The woman wriggled out of her ginormous coat. She was late thirties, Megan reckoned, and from her clothes to her unpainted nails, was clearly the very opposite of high maintenance. Even though her round face was shiny and make-up free, there was a wonderful vitality to her. And she had such smiling brown eyes.

Megan used to be impressed by high-achieving thinness and Botox undetectable to all but the most knowing eye. Nowadays, she found she liked people who smiled at her without recognition.

‘You’re probably relaxed anyhow,’ the woman went on, unloading her tray. ‘Young people are. My sister’s always telling me that my generation are going to drop dead with clogged arteries by the time we’re fifty. It’s all the worry, all the stress.’

She sliced open her sandwich and gazed at it happily.

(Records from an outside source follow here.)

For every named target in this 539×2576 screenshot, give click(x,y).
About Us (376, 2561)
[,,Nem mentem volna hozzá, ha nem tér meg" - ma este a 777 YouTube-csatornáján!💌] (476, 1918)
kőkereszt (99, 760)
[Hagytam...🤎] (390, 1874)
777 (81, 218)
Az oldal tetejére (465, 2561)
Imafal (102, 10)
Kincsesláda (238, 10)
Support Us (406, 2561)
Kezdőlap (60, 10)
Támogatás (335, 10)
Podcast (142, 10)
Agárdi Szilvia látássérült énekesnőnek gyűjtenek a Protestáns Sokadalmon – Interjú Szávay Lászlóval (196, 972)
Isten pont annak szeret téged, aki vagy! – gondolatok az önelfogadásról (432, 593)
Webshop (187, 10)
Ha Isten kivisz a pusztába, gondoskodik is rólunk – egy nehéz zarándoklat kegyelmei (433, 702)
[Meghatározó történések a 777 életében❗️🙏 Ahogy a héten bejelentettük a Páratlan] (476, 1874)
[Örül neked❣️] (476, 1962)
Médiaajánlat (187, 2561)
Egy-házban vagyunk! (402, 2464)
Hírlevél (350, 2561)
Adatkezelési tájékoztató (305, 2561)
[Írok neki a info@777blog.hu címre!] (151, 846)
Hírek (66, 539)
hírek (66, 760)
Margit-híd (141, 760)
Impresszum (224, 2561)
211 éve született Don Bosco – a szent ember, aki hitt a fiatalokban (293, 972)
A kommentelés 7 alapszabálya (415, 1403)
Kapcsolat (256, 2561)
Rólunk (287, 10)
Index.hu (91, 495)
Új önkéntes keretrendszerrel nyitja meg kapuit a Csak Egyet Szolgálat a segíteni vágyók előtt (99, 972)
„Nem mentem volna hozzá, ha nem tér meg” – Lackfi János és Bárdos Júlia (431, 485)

‘Buddhism’s very good for stress, they say. I’ve always liked the sound of Buddhism,’ Connie went on. ‘But there’s a lot of work to it. If only you could get it inserted or something. A painless operation and you’d wake up with inner peace and the ability to remember a mantra.’

Megan laughed.

Connie bit into her sandwich and moaned in pleasure. ‘Bliss, I love these.’

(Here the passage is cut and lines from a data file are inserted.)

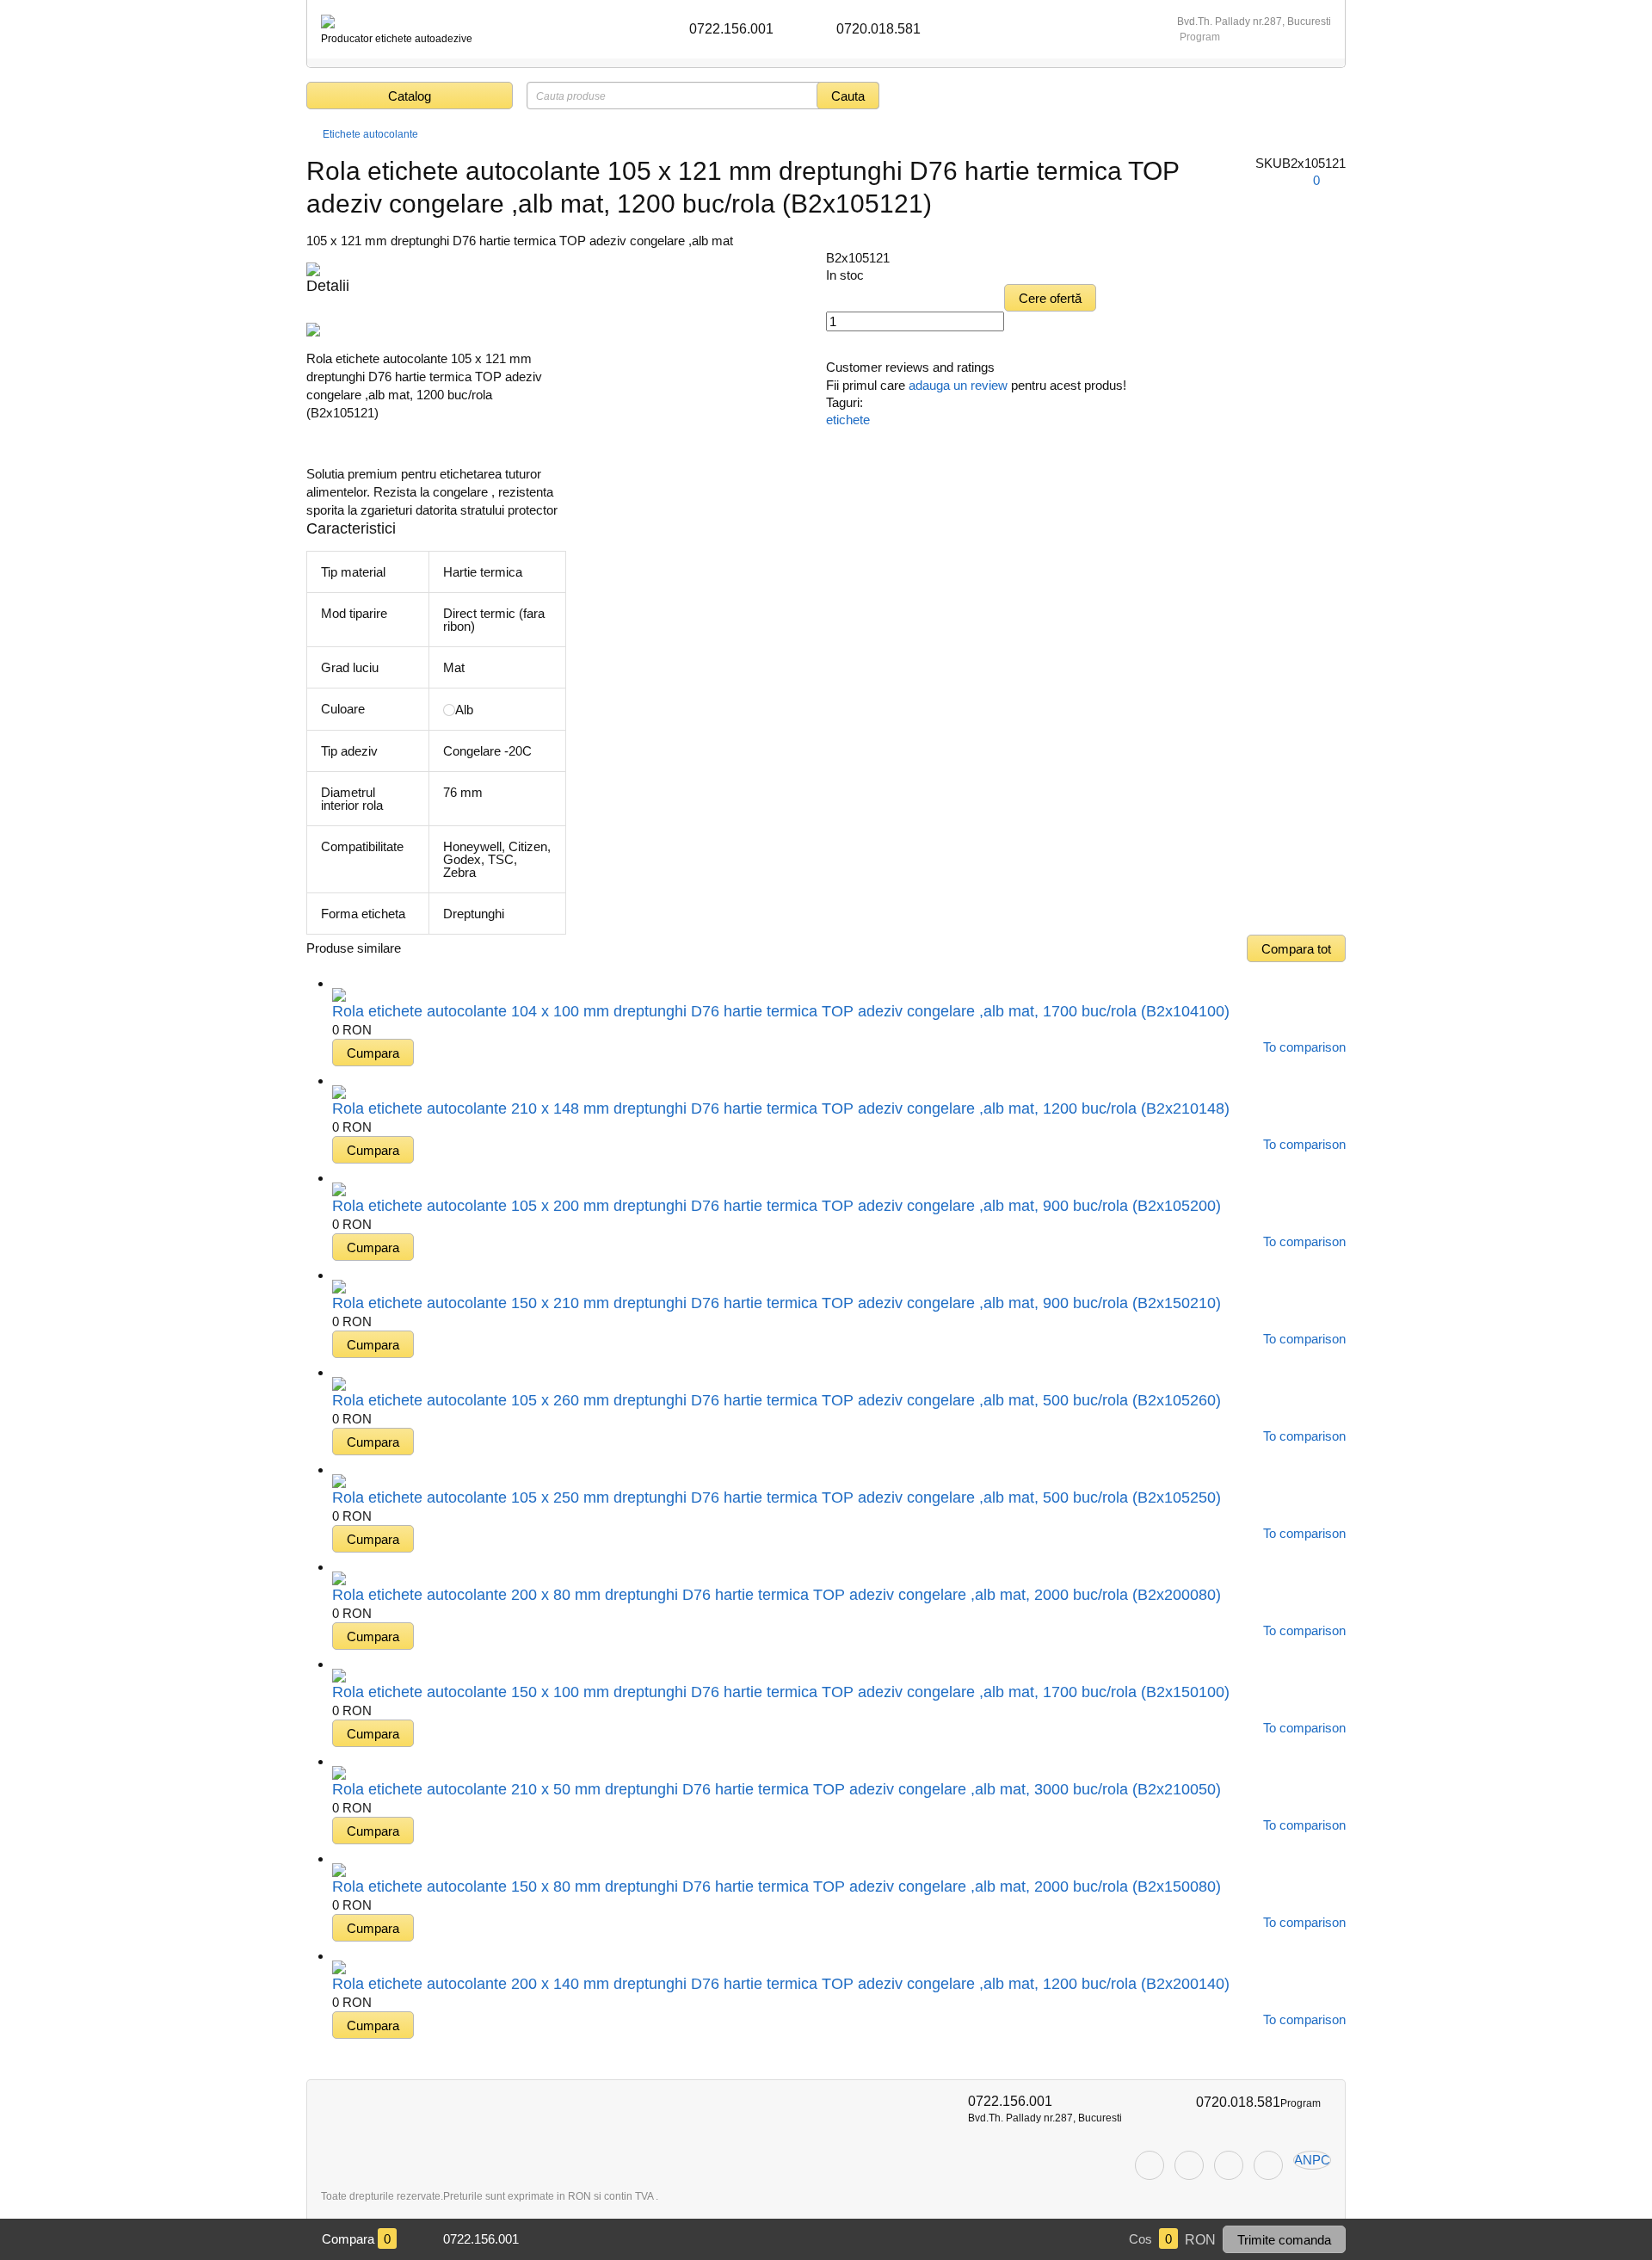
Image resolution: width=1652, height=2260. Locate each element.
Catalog (409, 96)
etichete (848, 419)
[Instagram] (1228, 2165)
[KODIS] (328, 21)
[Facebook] (1149, 2165)
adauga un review (958, 385)
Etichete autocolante (370, 134)
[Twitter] (1189, 2165)
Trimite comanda (1284, 2239)
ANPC (1312, 2159)
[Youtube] (1268, 2165)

She was glad she’d chosen to sit here. She’d seen the pretty dark-haired girl walking those dogs and the poor thing always looked so lonely. Besides, Connie hadn’t felt up to talking for three days, and now she wanted human company.

There was silence as Connie ate and Megan decided it would seem rude if she now stared out the window again. The conversational tennis ball was in her court. She’d almost forgotten how to do idle chitchat.

‘Do you live around here?’ she asked finally.

‘Across the square,’ Connie said. ‘With my sister, in the first-floor flat of that pale green house.’

Megan peered through the trees. ‘Pretty,’ she said. ‘I live over there with my aunt. The redbrick one on the end. I’m staying with her for a while,’ she added.

‘The chiropodist,’ exclaimed Connie delightedly. ‘I’d love to see her professionally, but my feet are terrible. You’d need an industrial sander to get close to them and I’d be so embarrassed. It’s like pedicures. I’ve never had one.’

‘Yeah,’ nodded Megan, who’d had pedicures in some of the world’s most glamorous spas and had never worried for so much as a second as to the state of her toes.

‘You’re not a chiropodist too, are you? I didn’t mean that you’d use industrial sanders, it’s just that, for hard skin…’

Megan shook her head. ‘Lord, no. I’m not a chiropodist. Can’t stand feet.’

‘I had someone massage my feet a few times,’ Connie said thoughtfully. Her eyes glazed over and Megan could swear she saw tears appearing.

Thinking of Keith massaging her feet always made Connie think of pregnant women. ‘Put your feet up, love,’ the prospective daddy would say, gently massaging his pregnant partner’s feet. The idea always made her cry. She even hated looking at foot spas.

‘Goodness, that old flu makes you weepy at the oddest things,’ Connie said brightly.

But Megan, who never normally noticed other people’s pain, had the strangest sense of seeing through the fake chirpiness. Suddenly, she felt a sense of kinship with this woman. She’d been hurt too. The man who’d massaged her feet was in the past, there was no doubt about it. Megan wasn’t foolish to have had her heart broken: it happened to other women too.

In her old life, Megan would have ignored the glint of tears on another woman. In her experience, other women generally ignored her tears. But that was the old life. The old Megan.

Impulsively, she reached out a hand. ‘I’m Megan Flynn,’ she said.

‘Connie O’Callaghan,’ said the woman. ‘I don’t know what came over me. Must be the flu,’ she said, dabbing her eyes with her napkin. ‘It was years ago. The feet-massaging thing.’

‘I’m not sure that time matters much when your heart is broken,’ Megan reflected.

‘Yes!’ said Connie. ‘You’re right. Nobody else agrees with me. They all think there’s a statute of limitations on love, but there isn’t.’